I was nervous at what he might command me to do, yet in my heart and my very bones, everything about this close company of Wilkie Mackenzie felt right. To look at him, to touch him, to be touched by him: these were the things that felt most important to me at that moment.
“Roses, my sun, my golden light. I must be careful with you. I’ll not hurt you, nor take you. Not yet.” His words had a strange, thawing effect on me; my skin felt dewy and hypersensitive. “You’ll do as I say.”
The beauty of his face, artfully shadowed and lit from the fading firelight, it fairly stunned me.
“Aye, warrior,” I whispered.
He wrapped his hand around the nape of my neck, pulling my face closer to his. “Kiss me again.”
I did, kissing him gently, exploring his lips with my tongue, pushing just inside his mouth. He returned the kiss, fitting his mouth to mine, tasting, delving into me more insistently, feeding me with his taste and his fire, which seemed to ignite my body with a pleasurable flush.
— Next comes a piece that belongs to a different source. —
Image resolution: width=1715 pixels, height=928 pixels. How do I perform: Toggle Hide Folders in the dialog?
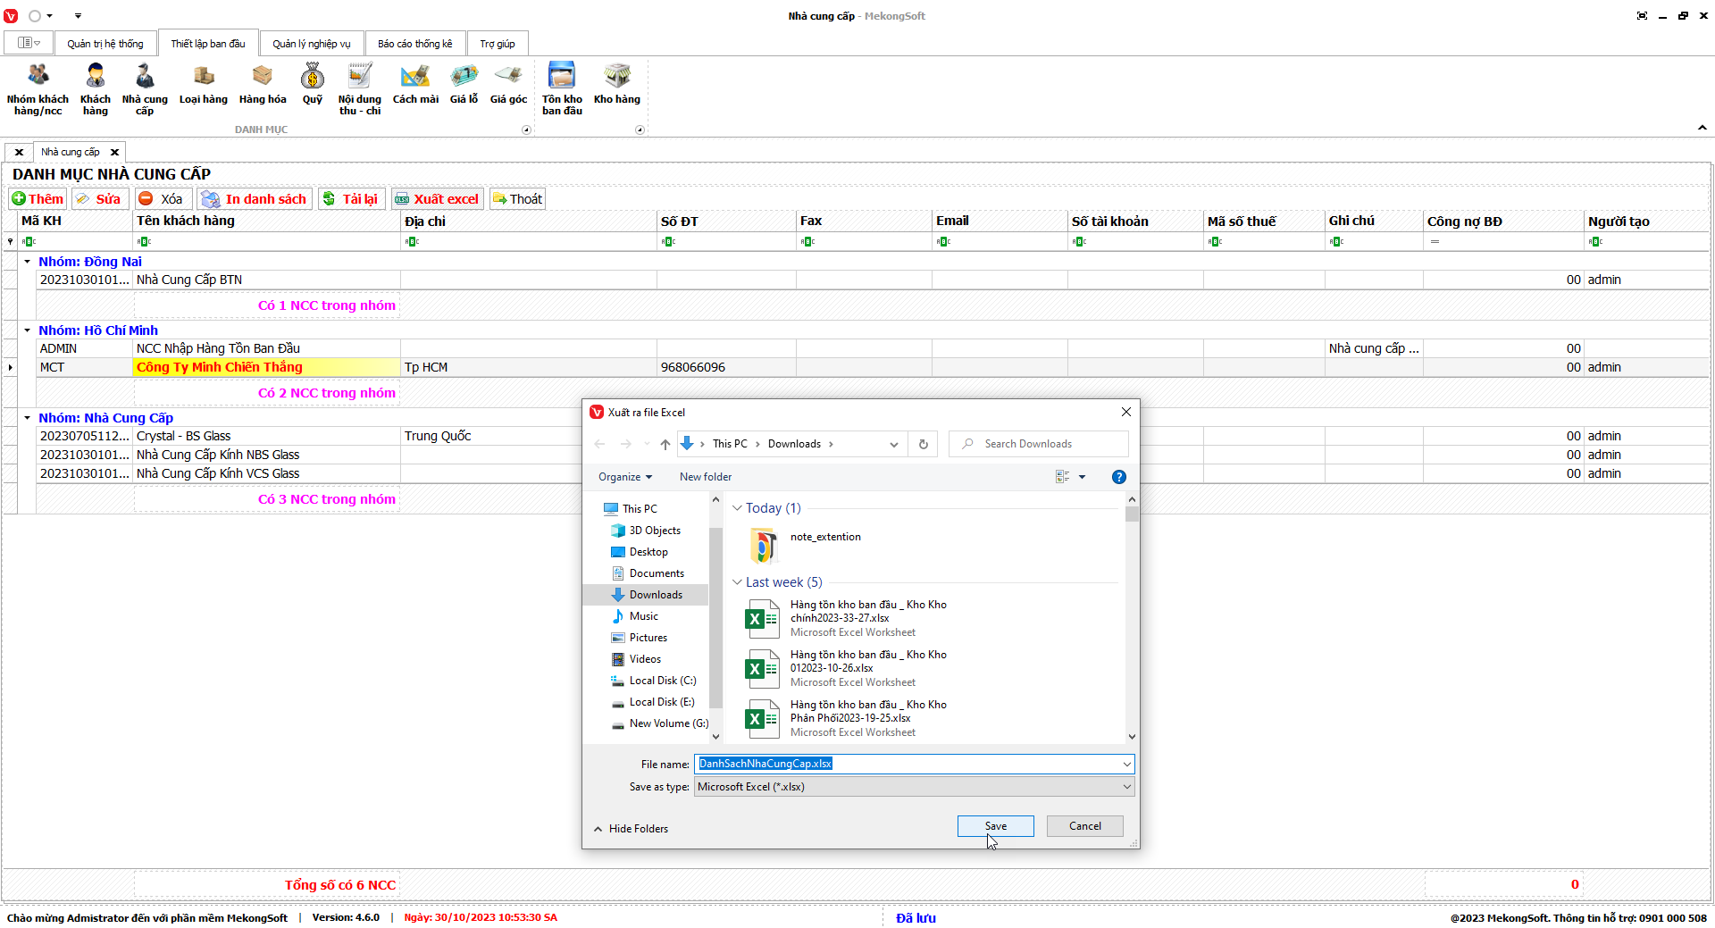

I felt his hand on the back of my thigh, over the light cloth of my underclothing. He pulled me harder against him, so I was slightly straddling his leg, still clad in the rough leather of his trews. He held me with surprising gentleness, introducing a lazy rhythm as he rubbed me against him, still playing my tongue with the luring pulls of his mouth. Shockingly, the rolling clench of his hand on the barely shielded skin of my backside fed a spiky warmth to the sensitive place between my legs. He took his time, ever so slightly increasing the pressure and the pace. His strength gave him total control, and he continued to work my body with his hands, squeezing and caressing in undulating grasps. I didn’t know what he was doing. Or how he could be doing it. But the building sensation was so needy, so sweet, with its promising, blinding forward momentum, I felt myself rocking ever so slightly against him, melting under his touch. The fever of my body grew in its power until it overwhelmed me, coursing with a compounding swell to surge through my very core, spasming in delightful, nearly unendurable bursts. I coiled and moaned with an almost painful pleasure, unable to quiet myself as the sweet fire pulsed through me.
The waves calmed, and I slumped against him, weakly kissing his lips. My body felt heavy and honey-soaked.
“Warrior.”
“Hush now.”
He drew the furs over us, and I barely registered the warning footsteps, the click and creak of the door opening. I knew I should have hidden myself or fled. To be caught like this, scantily clad in Wilkie’s bed and locked in an inappropriately intimate embrace: the entire scenario should have been mortifying. My reputation—if I even possessed one now—would be even more tattered than it already was. But I was too entranced by him, by what he’d just done to my body. I couldn’t quite summon the shame or even the energy to remove myself from him, not from within this hazed stupor that radiated from my deepest depths. I was floating as though in a wondrous dream where reputations mattered little and the only consideration was the nearness of my warrior.
“Availing yourself to healing remedies, I see, brother.” I recognized Kade Mackenzie’s low voice but had no compunction to open my eyes; they felt as heavy and sated as the rest of me. “Just checking to see that you’re still alive.”
“Aye,” Wilkie said, and the sound of his voice, so deep and comforting, as I lay against his chest, as close as I could be. “Still alive.”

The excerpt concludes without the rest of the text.